The article triggered a flood of memories and thoughts. In my 20’s, I remembered asking my 90-year-old grandfather about the technological changes that occurred in his lifetime (from 1888 to 1983). He spent his youth on a farm without cars, trucks, tractors, radio, or television and during his lifetime, in addition to those inventions, flight advanced from the Wright Brothers to jets, to man journeying to the moon and back. My grandfather responded that the changes occurred over a lifetime and that they only benefited him directly when they became available at a cost he could afford.
Looking back at technology’s impact on me—I used a keypunch machine and card reader to input programs into computers as a student at Duke in the 1970s. Before the end of that decade, I used CRT terminals for computer inputs at grad school and in 1979, bought an Apple II for use at home and at work. My first cellphone was one of those Motorola “bricks” purchased around 1986. I owned and used all of the devices mentioned in the “killed off” list above. I can envision the demise of the other items cited in the articles, since I use my smartphone as a remote (at home); to play games (usually when I’m traveling on a plane); and to summon Uber while traveling. It also tracks my daily exercise through my Fitbit device and app.

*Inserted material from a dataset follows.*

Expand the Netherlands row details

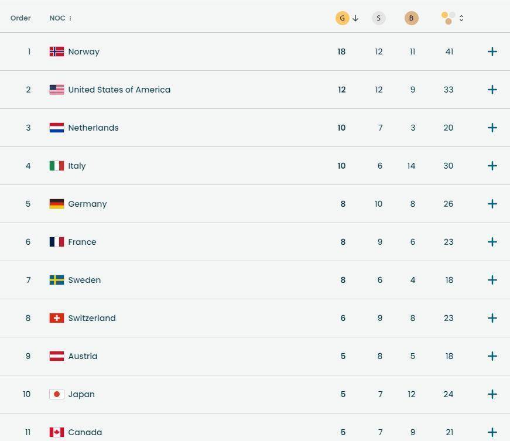click(x=492, y=128)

In the book, The Second Machine Age, the authors cite the emergence of the smartphone in 2002 as the single event that geometrically accelerated the progress curve on man’s social development. It’s understandable how that happened when you look at all the devices eliminated above and you realize that smartphones are available at increasingly lower prices throughout the world. Linking smartphones through apps to more data points, as part of the growing “Internet of Things,” will undoubtedly increase progress. At the same time, it will create opportunities for individuals with the education and expertise to determine how to best utilize the data. I can’t wait to see what else the smartphone will eliminate before it is replaced by some other new device yet unknown to me.